“I’ve been thinking about you,” my dear old childhood friend said to me over a glass of wine the other night. “I can’t imagine what it’s like to be without your daughter for six weeks. I have trouble getting through a work day without mine.”
On the outside, I looked cool–steely, even. But on the inside, something rumbled, like an iceberg setting adrift. An irreversible revelation: how different I am from the “normal” moms I know. Pity cast a film over my drink, and I lost interest in it. I nodded my head; I didn’t have any answer for her. She was sincere. She was trying to put herself in my shoes. I shrugged, looked her in the eyes, and said, “Yeah, it’s a real grind.”
Here’s the thing, my daughter’s dad lives out of the country. Not in another state, not on the other side of the nation. He lives across an ocean, where everyone speaks another language, where the food is different, where money has a different value.
In our house, it’s feast or famish. I have her for the entirety of the school year, with a few visits from him peppered in, then he gets her for the majority of the summer. She seems to enjoy herself, riding horses and swimming in a nearby lake. People say, “What a benefit it will be for her to learn two languages.” And, “This will build resiliency in her.” And, “Lucky you! You get a summer to do everything you want to do!” All of this is true. It’s optimistic, and in the very big picture, true.

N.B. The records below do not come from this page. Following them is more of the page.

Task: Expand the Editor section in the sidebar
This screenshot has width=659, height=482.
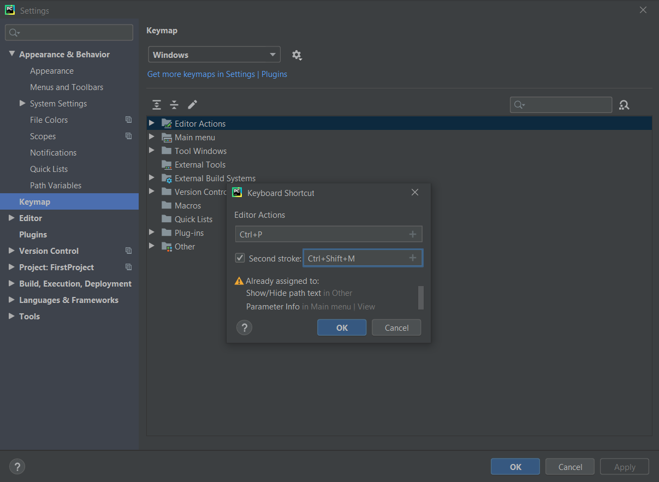Action: (12, 218)
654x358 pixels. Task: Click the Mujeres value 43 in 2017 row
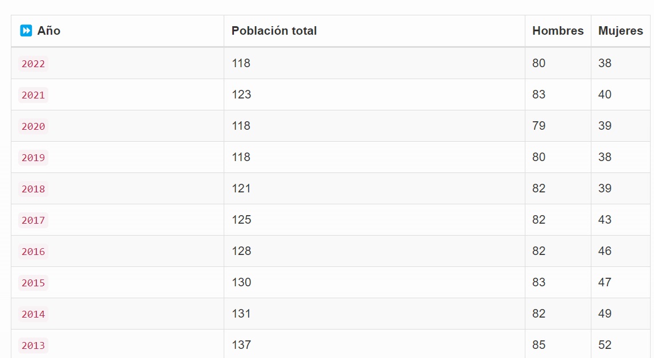point(605,220)

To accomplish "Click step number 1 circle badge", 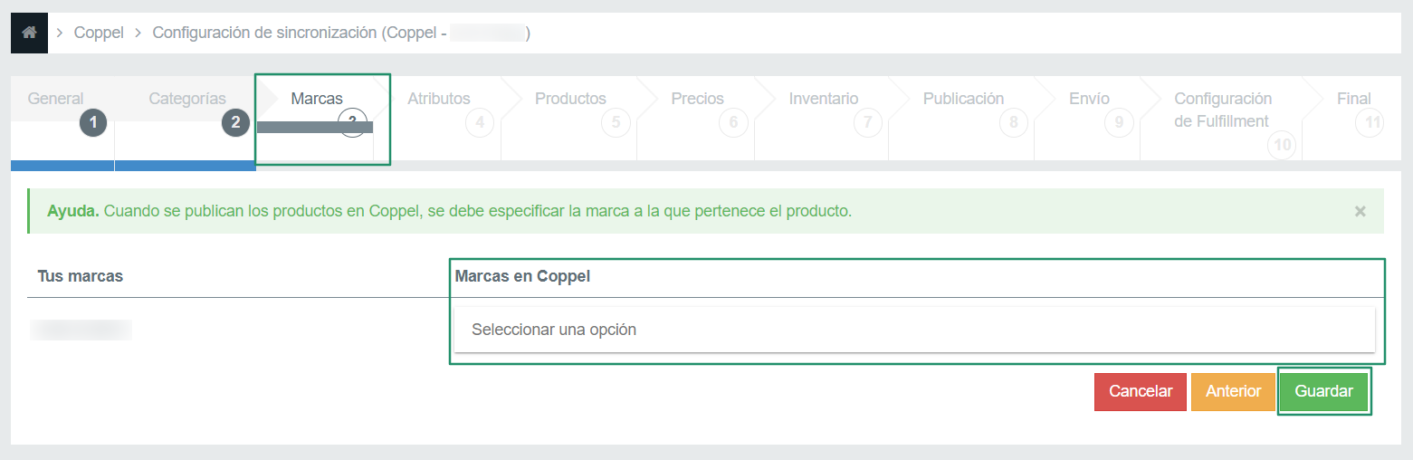I will [x=93, y=122].

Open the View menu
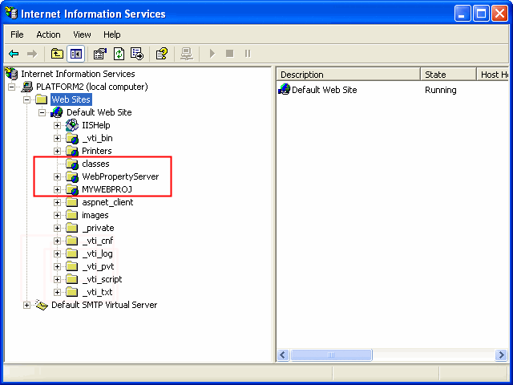click(x=82, y=34)
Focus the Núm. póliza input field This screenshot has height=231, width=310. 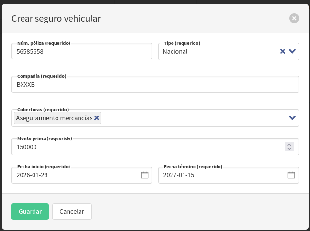point(81,51)
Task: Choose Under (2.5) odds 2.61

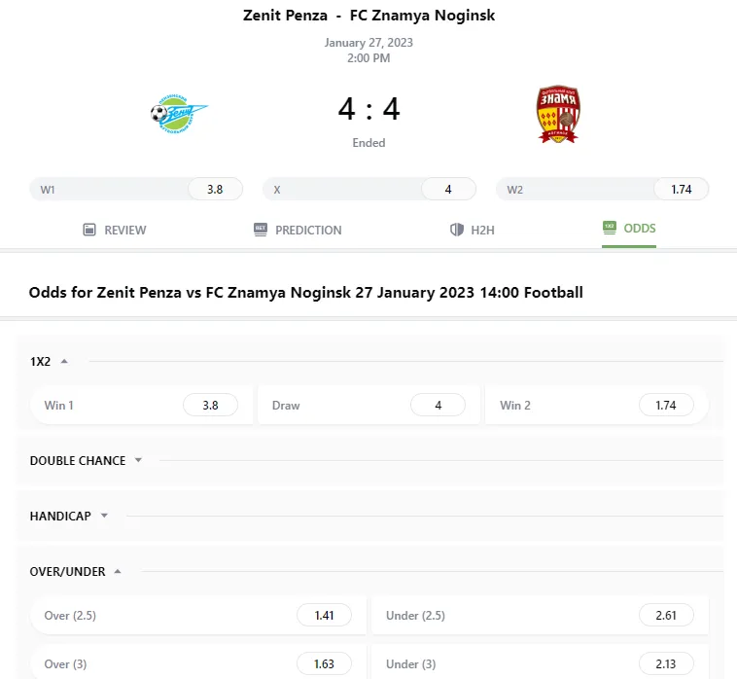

I soldier through July. I make care packages, I play complicated games with horse figurines with her over Skype. I go through her drawers, casting last year’s socks and leggings in a donation pile. I stare at her pictures in August. When I feel really strong, I weed through her old toys and donate those, too. Making way for the new toys, the new clothes, and the new games to come. I cry in the shower. I jog. I love on my fiancé, focus on work, friends, family, fellowship, diet. I take long walks with the dog and cuddle with the cat. All of these things I know are important to my well being.
And I pray that she will be safe. Ultimately, I pray that she will come home. Some days I feel raw and bereft. “It will get easier,” people say. Maybe. But when she returns, joy will return, and then it will be her father’s turn to grieve. And we will make the shape of our lives into what it is. We will accept that being adult is about compromise.
And our daughter will be loved in the way that only those who know the pain of absence can love.